The US Food and Drug Administration (FDA) is moving to further restrict the use of certain PARP inhibitors in patients with ovarian cancer, citing recent data showing an increased risk for death with the agents versus chemotherapy.
These restrictions could mean bankruptcy for one company.
Earlier this year, several companies voluntarily withdrew their respective PARP inhibitors for heavily pretreated patients with ovarian cancer in later-line indications.
Now, the FDA has asked GlaxoSmithKline (GSK) and Clovis Oncology to restrict the second-line indications for their PARP inhibitors — niraparib (Zejula) for GSK and rucaparib (Rubraca) for Clovis.
The FDA’s requests are based on recent data showing an increased risk for death with the PARP inhibitors versus chemotherapy.
On November 11, GSK announced that, at the FDA’s request, it will limit the second-line maintenance indication for its PARP inhibitor niraparib to patients with deleterious or suspected deleterious germline BRCA mutations.
The prescribing change was based on an FDA review of the final overall survival analysis of the NOVA phase 3 trial, which served as the basis for the approval of the second-line maintenance indication. The final overall survival data showed a hazard ratio (HR) of 1.06 (95% CI, 0.81 – 1.37) in the cohort without germline BRCA mutations.
The company noted, however, that its first-line indication remains unchanged.
The FDA has also asked Clovis Oncology to restrict its PARP inhibitor rucaparib in the second-line maintenance therapy setting, according to a November 14 US Securities and Exchange Commission filing from the company. Rucaparib is currently not approved to treat ovarian cancer in the first-line setting.
According to the filing, the FDA met with Clovis Oncology to discuss the overall survival data from the ARIEL3 clinical trial, which formed the basis for the drug’s approval in the United States as second-line maintenance for adult patients with recurrent epithelial ovarian, fallopian tube, or primary peritoneal cancer who had a complete or partial response to platinum-based chemotherapy.

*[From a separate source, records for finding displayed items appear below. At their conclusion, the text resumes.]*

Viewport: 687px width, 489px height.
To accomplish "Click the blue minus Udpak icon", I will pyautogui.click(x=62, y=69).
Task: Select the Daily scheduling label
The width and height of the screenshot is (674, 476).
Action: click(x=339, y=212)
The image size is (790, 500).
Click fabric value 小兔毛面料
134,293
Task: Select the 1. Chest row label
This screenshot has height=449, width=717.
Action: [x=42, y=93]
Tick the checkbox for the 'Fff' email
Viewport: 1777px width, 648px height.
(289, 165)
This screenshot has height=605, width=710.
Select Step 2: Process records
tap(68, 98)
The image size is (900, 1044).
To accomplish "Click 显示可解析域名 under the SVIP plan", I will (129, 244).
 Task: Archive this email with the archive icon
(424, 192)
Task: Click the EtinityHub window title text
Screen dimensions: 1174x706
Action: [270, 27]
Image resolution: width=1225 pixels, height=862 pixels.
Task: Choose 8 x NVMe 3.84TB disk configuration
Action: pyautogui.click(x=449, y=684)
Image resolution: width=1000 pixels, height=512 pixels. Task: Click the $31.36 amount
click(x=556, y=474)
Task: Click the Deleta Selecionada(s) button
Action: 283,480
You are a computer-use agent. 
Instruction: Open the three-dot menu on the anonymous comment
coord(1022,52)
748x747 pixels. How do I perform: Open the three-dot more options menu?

In September 2022, Clovis Oncology submitted the final overall survival data from the ARIEL3 trial to FDA. According to the company, among all populations analyzed, the confidence intervals for all hazard ratios crossed 1, “indicating no difference between the treatment arms.”
Based on the overall survival data, the FDA requested that Clovis “voluntarily revise the label to limit the indication of Rubraca in this second-line maintenance treatment” to only patients with BRCA mutations.
Clovis said it is “currently evaluating FDA’s request.” If an agreement can’t be reached, the FDA said it would convene an advisory committee to review the matter.
However, further restricting the indication for rucaparib could put the company’s future in jeopardy. In an earlier report, Clovis Oncology foreshadowed a “potential bankruptcy filing in the very near term” as “increasingly probable.”
The company explained that, because “a substantial portion” of the drug’s revenue is attributable to its second-line indication, limiting that indication “could result in a significant impact on our revenue.”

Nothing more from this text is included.